Look through the material below and copy every line containing the word "avatar".

_Records supplied:_
=-=-=

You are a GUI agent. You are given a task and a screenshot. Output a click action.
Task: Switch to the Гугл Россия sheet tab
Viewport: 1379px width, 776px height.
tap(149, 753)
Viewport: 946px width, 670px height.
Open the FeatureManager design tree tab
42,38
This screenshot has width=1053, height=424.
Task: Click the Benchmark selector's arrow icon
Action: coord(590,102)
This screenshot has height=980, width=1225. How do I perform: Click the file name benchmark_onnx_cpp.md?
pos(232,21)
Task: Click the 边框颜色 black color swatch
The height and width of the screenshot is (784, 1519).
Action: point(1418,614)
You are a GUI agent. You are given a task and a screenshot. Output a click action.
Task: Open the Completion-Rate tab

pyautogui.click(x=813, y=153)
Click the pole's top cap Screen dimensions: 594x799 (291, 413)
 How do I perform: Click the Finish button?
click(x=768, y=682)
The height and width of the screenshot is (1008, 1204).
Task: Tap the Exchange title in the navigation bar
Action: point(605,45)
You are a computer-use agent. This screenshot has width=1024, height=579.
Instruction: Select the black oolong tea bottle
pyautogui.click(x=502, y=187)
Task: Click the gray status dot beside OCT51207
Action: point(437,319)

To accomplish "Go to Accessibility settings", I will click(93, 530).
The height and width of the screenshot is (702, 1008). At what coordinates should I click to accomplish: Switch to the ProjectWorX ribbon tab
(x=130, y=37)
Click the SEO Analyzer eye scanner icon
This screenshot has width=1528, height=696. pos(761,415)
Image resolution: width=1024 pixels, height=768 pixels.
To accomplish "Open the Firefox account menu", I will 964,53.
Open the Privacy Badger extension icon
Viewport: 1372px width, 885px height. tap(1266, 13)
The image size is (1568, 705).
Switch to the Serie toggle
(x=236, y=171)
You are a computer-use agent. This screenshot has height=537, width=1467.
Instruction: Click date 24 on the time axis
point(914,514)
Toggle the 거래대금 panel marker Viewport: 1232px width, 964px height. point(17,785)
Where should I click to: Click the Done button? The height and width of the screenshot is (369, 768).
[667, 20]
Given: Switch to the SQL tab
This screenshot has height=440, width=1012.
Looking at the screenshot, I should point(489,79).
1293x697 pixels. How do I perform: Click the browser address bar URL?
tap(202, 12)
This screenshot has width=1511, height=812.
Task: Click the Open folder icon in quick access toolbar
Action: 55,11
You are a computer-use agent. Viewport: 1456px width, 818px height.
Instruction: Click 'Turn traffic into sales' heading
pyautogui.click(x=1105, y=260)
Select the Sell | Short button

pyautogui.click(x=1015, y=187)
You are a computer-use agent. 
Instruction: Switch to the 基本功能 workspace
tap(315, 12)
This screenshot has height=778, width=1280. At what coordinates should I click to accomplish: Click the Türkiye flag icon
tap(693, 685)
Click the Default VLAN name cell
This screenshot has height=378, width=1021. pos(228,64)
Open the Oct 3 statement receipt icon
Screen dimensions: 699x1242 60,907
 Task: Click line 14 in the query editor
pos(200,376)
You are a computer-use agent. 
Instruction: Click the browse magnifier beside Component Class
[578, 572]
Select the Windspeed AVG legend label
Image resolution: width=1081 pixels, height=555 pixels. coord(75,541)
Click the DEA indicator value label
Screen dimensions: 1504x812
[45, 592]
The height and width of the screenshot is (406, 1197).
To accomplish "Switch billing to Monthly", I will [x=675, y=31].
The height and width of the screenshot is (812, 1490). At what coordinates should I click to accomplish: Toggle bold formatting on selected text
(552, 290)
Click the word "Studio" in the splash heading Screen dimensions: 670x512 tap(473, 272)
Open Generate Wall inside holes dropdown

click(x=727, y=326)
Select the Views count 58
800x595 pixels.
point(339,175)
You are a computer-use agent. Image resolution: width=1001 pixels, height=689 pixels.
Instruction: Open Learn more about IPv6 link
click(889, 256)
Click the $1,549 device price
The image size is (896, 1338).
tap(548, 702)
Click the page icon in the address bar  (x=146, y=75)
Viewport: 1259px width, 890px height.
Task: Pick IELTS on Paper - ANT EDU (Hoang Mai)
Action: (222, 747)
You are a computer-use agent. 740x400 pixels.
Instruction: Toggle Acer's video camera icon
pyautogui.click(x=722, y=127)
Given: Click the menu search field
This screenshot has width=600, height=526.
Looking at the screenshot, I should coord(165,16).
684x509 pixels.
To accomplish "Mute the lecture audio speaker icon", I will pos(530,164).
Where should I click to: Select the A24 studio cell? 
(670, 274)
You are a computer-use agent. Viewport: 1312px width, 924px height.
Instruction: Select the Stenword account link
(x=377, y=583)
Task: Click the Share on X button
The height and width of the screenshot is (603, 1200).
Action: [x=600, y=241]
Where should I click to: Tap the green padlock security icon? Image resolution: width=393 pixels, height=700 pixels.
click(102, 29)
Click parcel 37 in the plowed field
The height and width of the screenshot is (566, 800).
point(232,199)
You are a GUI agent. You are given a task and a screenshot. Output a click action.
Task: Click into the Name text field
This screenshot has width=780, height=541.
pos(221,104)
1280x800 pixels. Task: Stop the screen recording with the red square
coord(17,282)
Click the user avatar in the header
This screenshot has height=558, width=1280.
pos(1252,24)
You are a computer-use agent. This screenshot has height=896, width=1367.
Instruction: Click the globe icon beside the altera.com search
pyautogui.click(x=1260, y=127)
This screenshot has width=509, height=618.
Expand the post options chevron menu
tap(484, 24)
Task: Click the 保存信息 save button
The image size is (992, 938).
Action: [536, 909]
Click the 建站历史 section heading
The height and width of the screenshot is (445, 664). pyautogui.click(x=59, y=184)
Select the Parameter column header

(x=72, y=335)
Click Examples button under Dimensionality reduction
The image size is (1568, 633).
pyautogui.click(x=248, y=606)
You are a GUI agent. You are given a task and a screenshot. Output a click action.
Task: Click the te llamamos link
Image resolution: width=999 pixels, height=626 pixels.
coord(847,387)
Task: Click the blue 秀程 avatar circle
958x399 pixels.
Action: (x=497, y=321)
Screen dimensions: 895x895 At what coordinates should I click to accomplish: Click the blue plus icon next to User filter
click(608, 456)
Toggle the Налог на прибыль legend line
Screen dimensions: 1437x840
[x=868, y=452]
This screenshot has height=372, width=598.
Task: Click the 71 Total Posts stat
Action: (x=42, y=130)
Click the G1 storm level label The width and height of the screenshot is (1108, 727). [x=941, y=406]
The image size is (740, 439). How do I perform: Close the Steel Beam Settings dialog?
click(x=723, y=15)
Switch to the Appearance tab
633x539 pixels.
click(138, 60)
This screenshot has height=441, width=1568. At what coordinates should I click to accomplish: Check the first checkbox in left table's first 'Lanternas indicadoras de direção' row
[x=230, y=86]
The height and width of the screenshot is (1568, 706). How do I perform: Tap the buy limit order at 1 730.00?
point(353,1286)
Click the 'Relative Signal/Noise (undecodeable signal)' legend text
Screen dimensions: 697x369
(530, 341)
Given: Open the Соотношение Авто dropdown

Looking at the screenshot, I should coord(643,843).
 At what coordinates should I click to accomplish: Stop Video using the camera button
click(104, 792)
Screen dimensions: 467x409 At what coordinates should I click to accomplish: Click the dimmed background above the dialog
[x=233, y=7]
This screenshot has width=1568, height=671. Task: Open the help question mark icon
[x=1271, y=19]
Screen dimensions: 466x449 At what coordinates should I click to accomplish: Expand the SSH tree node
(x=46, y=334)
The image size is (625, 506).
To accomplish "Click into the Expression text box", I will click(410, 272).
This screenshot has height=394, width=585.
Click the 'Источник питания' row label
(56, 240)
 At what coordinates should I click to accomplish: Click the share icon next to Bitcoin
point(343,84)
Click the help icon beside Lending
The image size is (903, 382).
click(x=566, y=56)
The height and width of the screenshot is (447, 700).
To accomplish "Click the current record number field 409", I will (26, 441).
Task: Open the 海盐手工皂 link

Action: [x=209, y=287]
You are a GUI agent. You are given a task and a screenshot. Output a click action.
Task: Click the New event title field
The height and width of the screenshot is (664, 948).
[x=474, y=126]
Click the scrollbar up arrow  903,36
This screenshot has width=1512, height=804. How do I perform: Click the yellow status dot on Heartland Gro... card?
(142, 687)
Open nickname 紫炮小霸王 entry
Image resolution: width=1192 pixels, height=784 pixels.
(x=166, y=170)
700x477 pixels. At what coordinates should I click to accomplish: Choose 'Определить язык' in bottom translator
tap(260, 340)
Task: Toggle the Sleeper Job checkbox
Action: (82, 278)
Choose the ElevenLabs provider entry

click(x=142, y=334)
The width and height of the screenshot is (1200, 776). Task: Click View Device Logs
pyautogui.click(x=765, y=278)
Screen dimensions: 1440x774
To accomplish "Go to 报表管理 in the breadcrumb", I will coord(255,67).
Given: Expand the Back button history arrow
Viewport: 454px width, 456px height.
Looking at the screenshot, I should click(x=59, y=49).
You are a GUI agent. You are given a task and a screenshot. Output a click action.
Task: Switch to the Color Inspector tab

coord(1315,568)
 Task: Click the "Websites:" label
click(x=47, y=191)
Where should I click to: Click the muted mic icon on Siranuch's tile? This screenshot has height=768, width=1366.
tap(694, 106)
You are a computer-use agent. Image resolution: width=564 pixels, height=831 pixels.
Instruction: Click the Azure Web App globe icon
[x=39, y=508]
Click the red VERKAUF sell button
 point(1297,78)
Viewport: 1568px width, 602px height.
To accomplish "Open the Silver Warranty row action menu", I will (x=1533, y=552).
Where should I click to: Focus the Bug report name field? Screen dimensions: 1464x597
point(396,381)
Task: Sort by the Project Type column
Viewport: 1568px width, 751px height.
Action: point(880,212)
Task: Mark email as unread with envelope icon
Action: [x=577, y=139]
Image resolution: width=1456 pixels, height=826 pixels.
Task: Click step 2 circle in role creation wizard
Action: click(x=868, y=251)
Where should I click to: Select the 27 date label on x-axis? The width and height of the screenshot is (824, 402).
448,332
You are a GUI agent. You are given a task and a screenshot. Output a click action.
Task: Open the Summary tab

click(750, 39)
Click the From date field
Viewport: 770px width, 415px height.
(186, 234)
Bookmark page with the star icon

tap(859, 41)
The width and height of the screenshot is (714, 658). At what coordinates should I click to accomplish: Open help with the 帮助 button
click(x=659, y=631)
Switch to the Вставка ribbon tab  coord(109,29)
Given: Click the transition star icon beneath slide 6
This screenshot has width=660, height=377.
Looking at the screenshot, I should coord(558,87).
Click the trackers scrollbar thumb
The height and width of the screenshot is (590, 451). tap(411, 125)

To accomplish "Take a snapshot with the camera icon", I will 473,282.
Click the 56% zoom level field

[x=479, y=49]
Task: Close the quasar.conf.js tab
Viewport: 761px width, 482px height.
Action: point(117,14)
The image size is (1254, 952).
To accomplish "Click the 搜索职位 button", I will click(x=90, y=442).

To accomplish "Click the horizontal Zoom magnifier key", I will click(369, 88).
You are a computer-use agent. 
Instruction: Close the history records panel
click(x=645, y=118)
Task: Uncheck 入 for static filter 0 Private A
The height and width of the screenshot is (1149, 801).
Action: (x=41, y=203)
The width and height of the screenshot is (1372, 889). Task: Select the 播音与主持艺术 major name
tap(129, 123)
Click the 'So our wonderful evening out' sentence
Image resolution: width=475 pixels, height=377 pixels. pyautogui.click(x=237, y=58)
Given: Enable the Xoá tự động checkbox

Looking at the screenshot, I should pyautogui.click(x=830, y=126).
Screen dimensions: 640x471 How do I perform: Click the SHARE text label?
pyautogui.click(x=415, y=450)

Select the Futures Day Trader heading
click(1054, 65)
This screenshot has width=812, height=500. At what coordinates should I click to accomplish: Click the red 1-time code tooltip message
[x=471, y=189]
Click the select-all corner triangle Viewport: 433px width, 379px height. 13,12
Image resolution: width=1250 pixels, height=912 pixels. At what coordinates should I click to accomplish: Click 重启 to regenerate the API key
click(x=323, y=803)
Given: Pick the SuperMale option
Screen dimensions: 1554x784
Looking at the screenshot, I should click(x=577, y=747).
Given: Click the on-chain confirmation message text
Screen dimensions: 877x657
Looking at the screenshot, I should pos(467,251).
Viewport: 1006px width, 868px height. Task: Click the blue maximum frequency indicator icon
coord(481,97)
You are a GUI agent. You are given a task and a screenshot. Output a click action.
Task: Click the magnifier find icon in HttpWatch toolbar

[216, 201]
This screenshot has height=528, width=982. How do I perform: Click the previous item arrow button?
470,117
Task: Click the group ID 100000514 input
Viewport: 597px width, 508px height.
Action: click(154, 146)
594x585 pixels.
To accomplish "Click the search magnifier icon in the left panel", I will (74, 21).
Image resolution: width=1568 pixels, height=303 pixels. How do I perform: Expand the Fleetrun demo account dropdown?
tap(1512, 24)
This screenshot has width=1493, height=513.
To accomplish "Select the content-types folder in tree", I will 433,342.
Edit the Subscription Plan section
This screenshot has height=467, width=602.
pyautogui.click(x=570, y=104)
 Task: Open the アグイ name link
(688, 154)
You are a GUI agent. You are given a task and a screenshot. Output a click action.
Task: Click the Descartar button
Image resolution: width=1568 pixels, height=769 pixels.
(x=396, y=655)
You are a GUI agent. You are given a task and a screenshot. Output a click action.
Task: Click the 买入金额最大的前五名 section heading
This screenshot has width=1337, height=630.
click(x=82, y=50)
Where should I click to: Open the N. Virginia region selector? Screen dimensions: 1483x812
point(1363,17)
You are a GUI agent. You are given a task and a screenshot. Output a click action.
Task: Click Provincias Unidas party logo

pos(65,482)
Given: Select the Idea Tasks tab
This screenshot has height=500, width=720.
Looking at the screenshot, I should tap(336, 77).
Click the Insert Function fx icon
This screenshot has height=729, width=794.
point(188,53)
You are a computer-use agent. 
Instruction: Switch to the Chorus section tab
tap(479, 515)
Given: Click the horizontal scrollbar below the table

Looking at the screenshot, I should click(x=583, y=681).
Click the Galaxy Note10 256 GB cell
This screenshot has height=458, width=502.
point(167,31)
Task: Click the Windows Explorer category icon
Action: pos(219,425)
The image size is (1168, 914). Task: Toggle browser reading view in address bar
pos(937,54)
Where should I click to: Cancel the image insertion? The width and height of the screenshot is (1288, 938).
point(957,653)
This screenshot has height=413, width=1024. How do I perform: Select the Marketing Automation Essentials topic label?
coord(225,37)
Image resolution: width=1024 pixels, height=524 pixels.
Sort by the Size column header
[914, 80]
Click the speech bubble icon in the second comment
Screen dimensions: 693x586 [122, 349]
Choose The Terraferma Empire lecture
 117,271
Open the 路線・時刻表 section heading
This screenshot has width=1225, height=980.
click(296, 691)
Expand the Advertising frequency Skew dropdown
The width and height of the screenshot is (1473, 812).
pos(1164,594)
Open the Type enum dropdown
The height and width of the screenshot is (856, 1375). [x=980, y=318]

=-=-=

_Task answer:_
Click the user avatar in the header
Task: Click the blue 秀程 avatar circle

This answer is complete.